- Direction -
Return the data verbatim, beginning at the line that contains "You are a computer-use" and continuing through the end of the data, leaving out any pictures.

- Material for this task -

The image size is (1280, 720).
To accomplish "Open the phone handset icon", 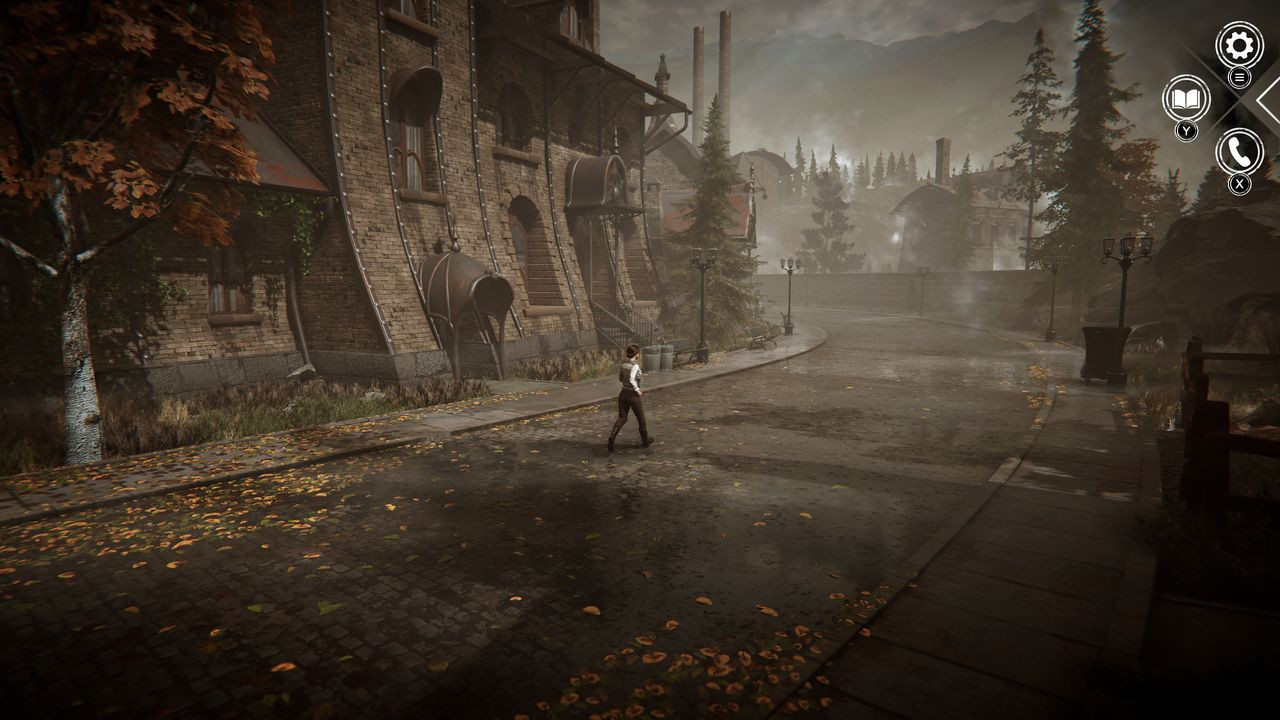I will coord(1239,152).
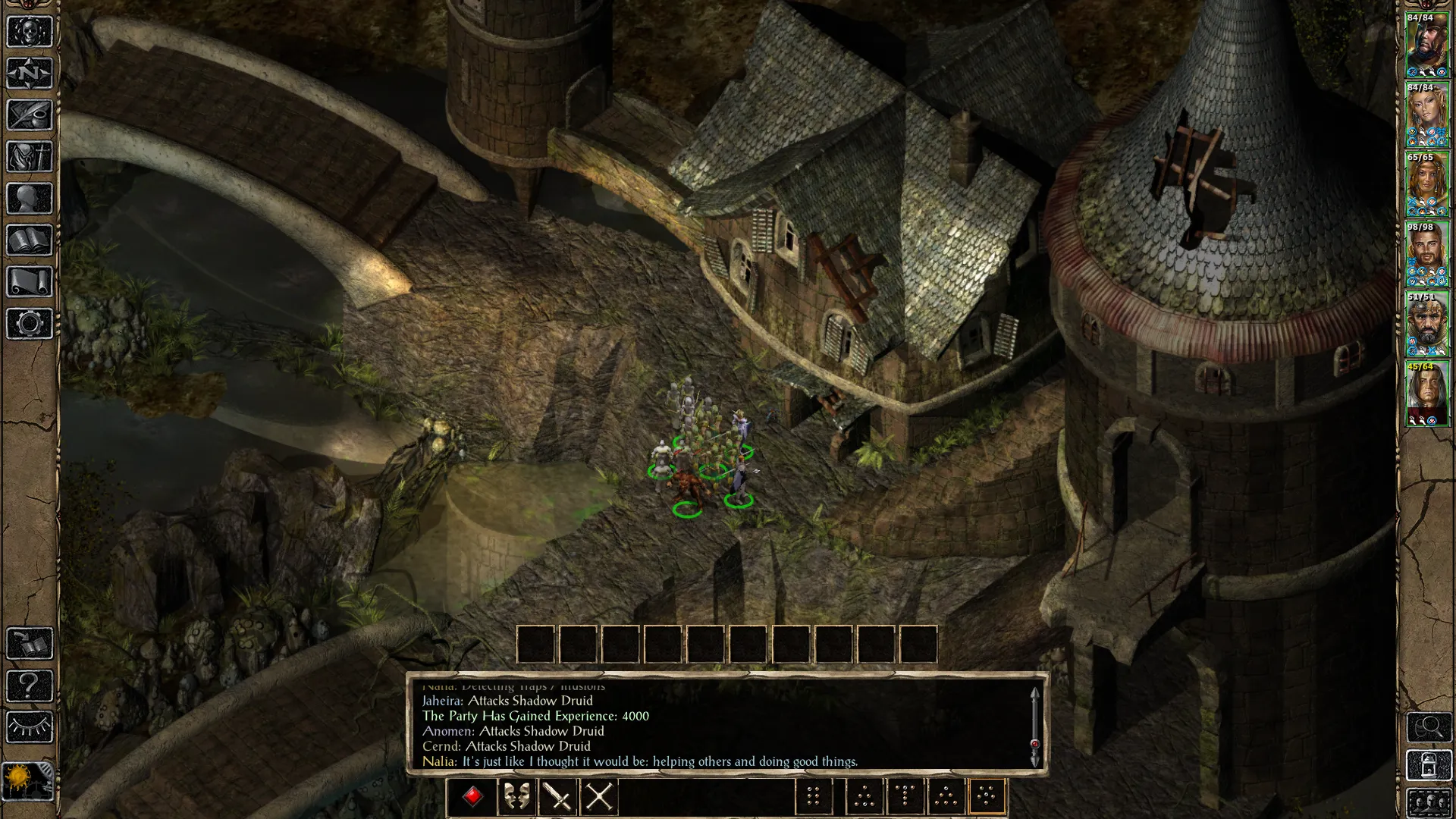Activate the sword attack action
This screenshot has width=1456, height=819.
coord(558,797)
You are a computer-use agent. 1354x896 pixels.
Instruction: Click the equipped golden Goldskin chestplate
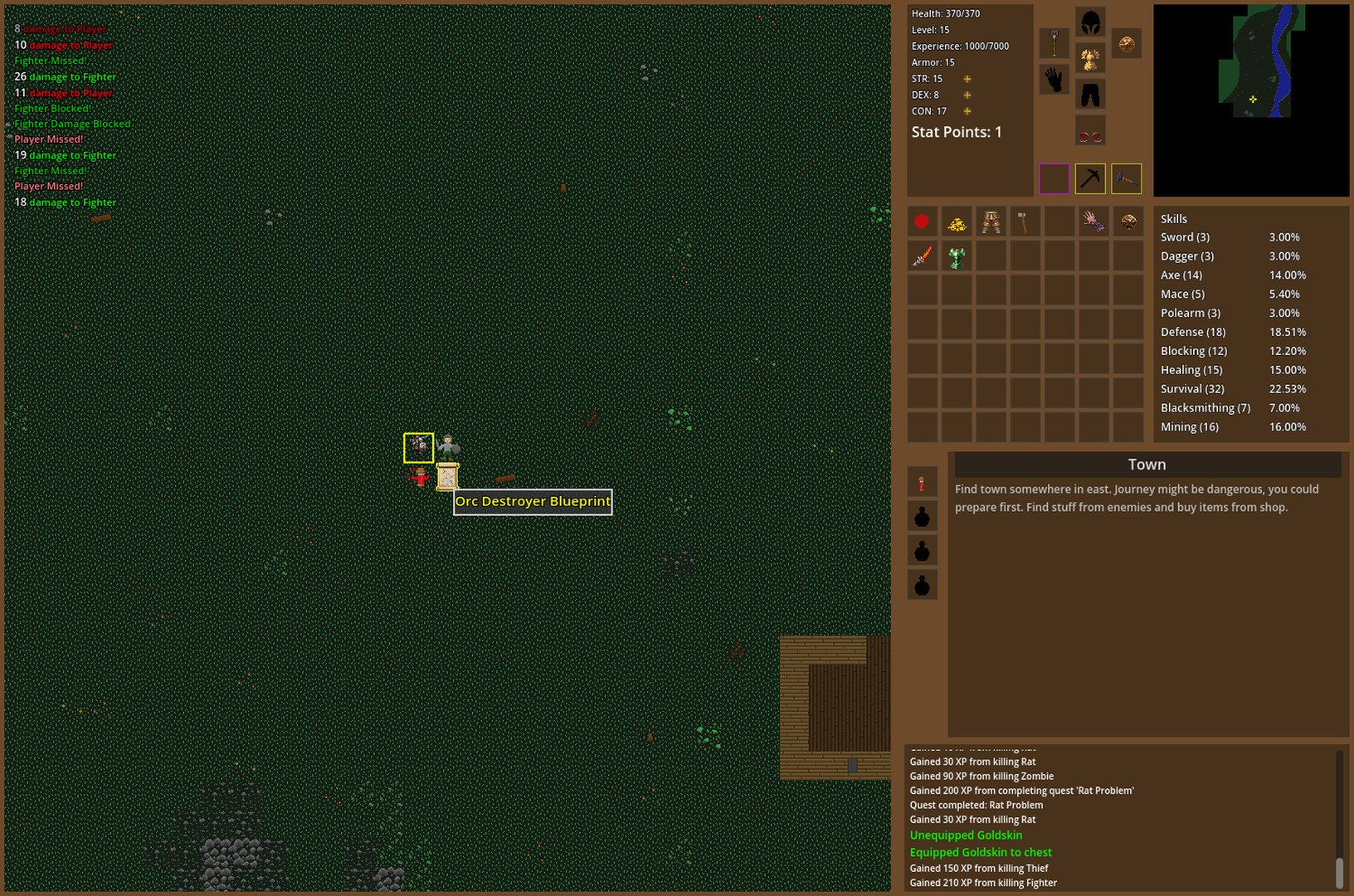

- Task solution -
You are a computer-use agent. 1354x896 pixels.
Instruction: Click the equipped golden Goldskin chestplate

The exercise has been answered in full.